>> BEGIN Given records
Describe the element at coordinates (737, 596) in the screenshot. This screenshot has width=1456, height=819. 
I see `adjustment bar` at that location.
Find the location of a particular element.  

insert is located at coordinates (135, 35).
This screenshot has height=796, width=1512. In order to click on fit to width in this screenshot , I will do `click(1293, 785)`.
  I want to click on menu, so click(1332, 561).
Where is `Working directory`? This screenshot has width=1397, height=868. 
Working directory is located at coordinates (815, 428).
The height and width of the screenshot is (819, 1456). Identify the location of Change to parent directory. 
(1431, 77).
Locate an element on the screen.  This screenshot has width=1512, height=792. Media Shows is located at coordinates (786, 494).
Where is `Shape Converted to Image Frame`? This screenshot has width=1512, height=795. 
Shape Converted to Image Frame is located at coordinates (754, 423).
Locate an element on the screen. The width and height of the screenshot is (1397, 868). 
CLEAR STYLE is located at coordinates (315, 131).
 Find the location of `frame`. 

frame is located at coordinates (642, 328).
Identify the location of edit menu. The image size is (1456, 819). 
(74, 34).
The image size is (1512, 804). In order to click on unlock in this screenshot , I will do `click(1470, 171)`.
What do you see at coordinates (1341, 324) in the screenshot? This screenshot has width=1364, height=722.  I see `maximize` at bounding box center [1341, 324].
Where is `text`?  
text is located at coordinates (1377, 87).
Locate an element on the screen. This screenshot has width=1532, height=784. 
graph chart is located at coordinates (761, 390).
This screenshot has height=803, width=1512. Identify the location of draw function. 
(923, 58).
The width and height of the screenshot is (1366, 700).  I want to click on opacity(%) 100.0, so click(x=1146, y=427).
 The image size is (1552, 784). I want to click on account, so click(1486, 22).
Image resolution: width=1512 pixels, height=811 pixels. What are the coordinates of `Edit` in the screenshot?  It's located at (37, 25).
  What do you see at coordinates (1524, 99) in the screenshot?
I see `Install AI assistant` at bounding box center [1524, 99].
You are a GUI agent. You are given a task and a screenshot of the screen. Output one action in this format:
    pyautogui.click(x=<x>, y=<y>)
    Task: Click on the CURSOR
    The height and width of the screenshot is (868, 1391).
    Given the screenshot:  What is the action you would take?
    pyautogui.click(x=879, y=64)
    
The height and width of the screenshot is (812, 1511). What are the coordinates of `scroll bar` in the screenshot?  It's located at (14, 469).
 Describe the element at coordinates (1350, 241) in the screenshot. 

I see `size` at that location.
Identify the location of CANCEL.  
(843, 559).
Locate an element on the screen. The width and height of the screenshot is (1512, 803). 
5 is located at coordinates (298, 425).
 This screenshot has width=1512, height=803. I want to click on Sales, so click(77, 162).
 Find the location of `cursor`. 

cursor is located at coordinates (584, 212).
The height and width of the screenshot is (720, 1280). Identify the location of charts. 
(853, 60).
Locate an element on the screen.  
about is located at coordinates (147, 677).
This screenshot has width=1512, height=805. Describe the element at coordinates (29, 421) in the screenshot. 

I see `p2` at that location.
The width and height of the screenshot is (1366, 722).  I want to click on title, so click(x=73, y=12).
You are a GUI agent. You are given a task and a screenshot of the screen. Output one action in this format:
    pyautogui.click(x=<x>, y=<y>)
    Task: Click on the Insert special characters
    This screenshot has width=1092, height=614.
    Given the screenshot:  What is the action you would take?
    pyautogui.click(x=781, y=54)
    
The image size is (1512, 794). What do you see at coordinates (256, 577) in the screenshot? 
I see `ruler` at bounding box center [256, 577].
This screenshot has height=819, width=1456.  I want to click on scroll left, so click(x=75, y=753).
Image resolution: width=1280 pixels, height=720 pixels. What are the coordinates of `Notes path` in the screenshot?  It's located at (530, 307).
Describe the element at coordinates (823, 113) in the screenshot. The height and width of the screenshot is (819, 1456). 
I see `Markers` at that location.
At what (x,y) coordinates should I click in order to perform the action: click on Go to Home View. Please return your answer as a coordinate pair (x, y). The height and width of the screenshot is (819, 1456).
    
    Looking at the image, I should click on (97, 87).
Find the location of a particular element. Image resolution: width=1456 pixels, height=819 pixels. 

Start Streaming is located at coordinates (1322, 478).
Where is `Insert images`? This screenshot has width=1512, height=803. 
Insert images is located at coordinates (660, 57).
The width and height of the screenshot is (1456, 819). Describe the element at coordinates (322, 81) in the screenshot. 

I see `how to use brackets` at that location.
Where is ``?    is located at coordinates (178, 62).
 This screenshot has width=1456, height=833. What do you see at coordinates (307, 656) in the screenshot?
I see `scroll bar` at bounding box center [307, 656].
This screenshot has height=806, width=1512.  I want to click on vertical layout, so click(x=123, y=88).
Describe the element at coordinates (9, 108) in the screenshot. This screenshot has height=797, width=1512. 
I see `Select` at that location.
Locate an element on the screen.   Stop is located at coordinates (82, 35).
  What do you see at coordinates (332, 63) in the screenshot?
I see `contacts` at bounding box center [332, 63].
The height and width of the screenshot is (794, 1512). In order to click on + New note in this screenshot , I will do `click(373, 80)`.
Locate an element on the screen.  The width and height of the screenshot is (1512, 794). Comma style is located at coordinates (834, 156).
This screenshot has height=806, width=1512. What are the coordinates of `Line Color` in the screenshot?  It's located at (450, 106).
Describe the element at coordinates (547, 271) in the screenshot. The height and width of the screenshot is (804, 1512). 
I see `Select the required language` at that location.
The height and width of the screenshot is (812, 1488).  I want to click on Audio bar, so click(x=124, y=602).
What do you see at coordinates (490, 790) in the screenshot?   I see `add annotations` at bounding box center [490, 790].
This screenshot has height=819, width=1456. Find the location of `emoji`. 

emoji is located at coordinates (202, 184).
>> END Given records
(Instruction) Update the rows above so that every "Locate an element on the screen" becomes "Point to an element on the screen", with everything else left unchanged.

(Exercise response)
Describe the element at coordinates (737, 596) in the screenshot. This screenshot has width=1456, height=819. 
I see `adjustment bar` at that location.
Find the location of a particular element.  

insert is located at coordinates (135, 35).
This screenshot has height=796, width=1512. In order to click on fit to width in this screenshot , I will do `click(1293, 785)`.
  I want to click on menu, so click(1332, 561).
Where is `Working directory`? This screenshot has width=1397, height=868. 
Working directory is located at coordinates (815, 428).
The height and width of the screenshot is (819, 1456). Identify the location of Change to parent directory. 
(1431, 77).
Point to an element on the screen.  This screenshot has width=1512, height=792. Media Shows is located at coordinates (786, 494).
Where is `Shape Converted to Image Frame`? This screenshot has width=1512, height=795. 
Shape Converted to Image Frame is located at coordinates (754, 423).
Point to an element on the screen. The width and height of the screenshot is (1397, 868). 
CLEAR STYLE is located at coordinates (315, 131).
 Find the location of `frame`. 

frame is located at coordinates (642, 328).
Identify the location of edit menu. The image size is (1456, 819). 
(74, 34).
The image size is (1512, 804). In order to click on unlock in this screenshot , I will do `click(1470, 171)`.
What do you see at coordinates (1341, 324) in the screenshot? This screenshot has width=1364, height=722.  I see `maximize` at bounding box center [1341, 324].
Where is `text`?  
text is located at coordinates (1377, 87).
Point to an element on the screen. This screenshot has width=1532, height=784. 
graph chart is located at coordinates (761, 390).
This screenshot has height=803, width=1512. Identify the location of draw function. 
(923, 58).
The width and height of the screenshot is (1366, 700).  I want to click on opacity(%) 100.0, so click(x=1146, y=427).
 The image size is (1552, 784). I want to click on account, so click(1486, 22).
Image resolution: width=1512 pixels, height=811 pixels. What are the coordinates of `Edit` in the screenshot?  It's located at (37, 25).
  What do you see at coordinates (1524, 99) in the screenshot?
I see `Install AI assistant` at bounding box center [1524, 99].
You are a GUI agent. You are given a task and a screenshot of the screen. Output one action in this format:
    pyautogui.click(x=<x>, y=<y>)
    Task: Click on the CURSOR
    The height and width of the screenshot is (868, 1391).
    Given the screenshot:  What is the action you would take?
    pyautogui.click(x=879, y=64)
    
The height and width of the screenshot is (812, 1511). What are the coordinates of `scroll bar` in the screenshot?  It's located at (14, 469).
 Describe the element at coordinates (1350, 241) in the screenshot. 

I see `size` at that location.
Identify the location of CANCEL.  
(843, 559).
Point to an element on the screen. The width and height of the screenshot is (1512, 803). 
5 is located at coordinates (298, 425).
 This screenshot has width=1512, height=803. I want to click on Sales, so click(77, 162).
 Find the location of `cursor`. 

cursor is located at coordinates (584, 212).
The height and width of the screenshot is (720, 1280). Identify the location of charts. 
(853, 60).
Point to an element on the screen.  
about is located at coordinates (147, 677).
This screenshot has width=1512, height=805. Describe the element at coordinates (29, 421) in the screenshot. 

I see `p2` at that location.
The width and height of the screenshot is (1366, 722).  I want to click on title, so click(x=73, y=12).
You are a GUI agent. You are given a task and a screenshot of the screen. Output one action in this format:
    pyautogui.click(x=<x>, y=<y>)
    Task: Click on the Insert special characters
    This screenshot has width=1092, height=614.
    Given the screenshot:  What is the action you would take?
    pyautogui.click(x=781, y=54)
    
The image size is (1512, 794). What do you see at coordinates (256, 577) in the screenshot? 
I see `ruler` at bounding box center [256, 577].
This screenshot has height=819, width=1456.  I want to click on scroll left, so click(x=75, y=753).
Image resolution: width=1280 pixels, height=720 pixels. What are the coordinates of `Notes path` in the screenshot?  It's located at (530, 307).
Describe the element at coordinates (823, 113) in the screenshot. The height and width of the screenshot is (819, 1456). 
I see `Markers` at that location.
At what (x,y) coordinates should I click in order to perform the action: click on Go to Home View. Please return your answer as a coordinate pair (x, y). The height and width of the screenshot is (819, 1456).
    
    Looking at the image, I should click on (97, 87).
Find the location of a particular element. Image resolution: width=1456 pixels, height=819 pixels. 

Start Streaming is located at coordinates (1322, 478).
Where is `Insert images`? This screenshot has width=1512, height=803. 
Insert images is located at coordinates (660, 57).
The width and height of the screenshot is (1456, 819). Describe the element at coordinates (322, 81) in the screenshot. 

I see `how to use brackets` at that location.
Where is ``?    is located at coordinates (178, 62).
 This screenshot has width=1456, height=833. What do you see at coordinates (307, 656) in the screenshot?
I see `scroll bar` at bounding box center [307, 656].
This screenshot has height=806, width=1512.  I want to click on vertical layout, so click(x=123, y=88).
Describe the element at coordinates (9, 108) in the screenshot. This screenshot has height=797, width=1512. 
I see `Select` at that location.
Point to an element on the screen.   Stop is located at coordinates (82, 35).
  What do you see at coordinates (332, 63) in the screenshot?
I see `contacts` at bounding box center [332, 63].
The height and width of the screenshot is (794, 1512). In order to click on + New note in this screenshot , I will do `click(373, 80)`.
Point to an element on the screen.  The width and height of the screenshot is (1512, 794). Comma style is located at coordinates (834, 156).
This screenshot has height=806, width=1512. What are the coordinates of `Line Color` in the screenshot?  It's located at (450, 106).
Describe the element at coordinates (547, 271) in the screenshot. The height and width of the screenshot is (804, 1512). 
I see `Select the required language` at that location.
The height and width of the screenshot is (812, 1488).  I want to click on Audio bar, so click(x=124, y=602).
What do you see at coordinates (490, 790) in the screenshot?   I see `add annotations` at bounding box center [490, 790].
This screenshot has height=819, width=1456. Find the location of `emoji`. 

emoji is located at coordinates (202, 184).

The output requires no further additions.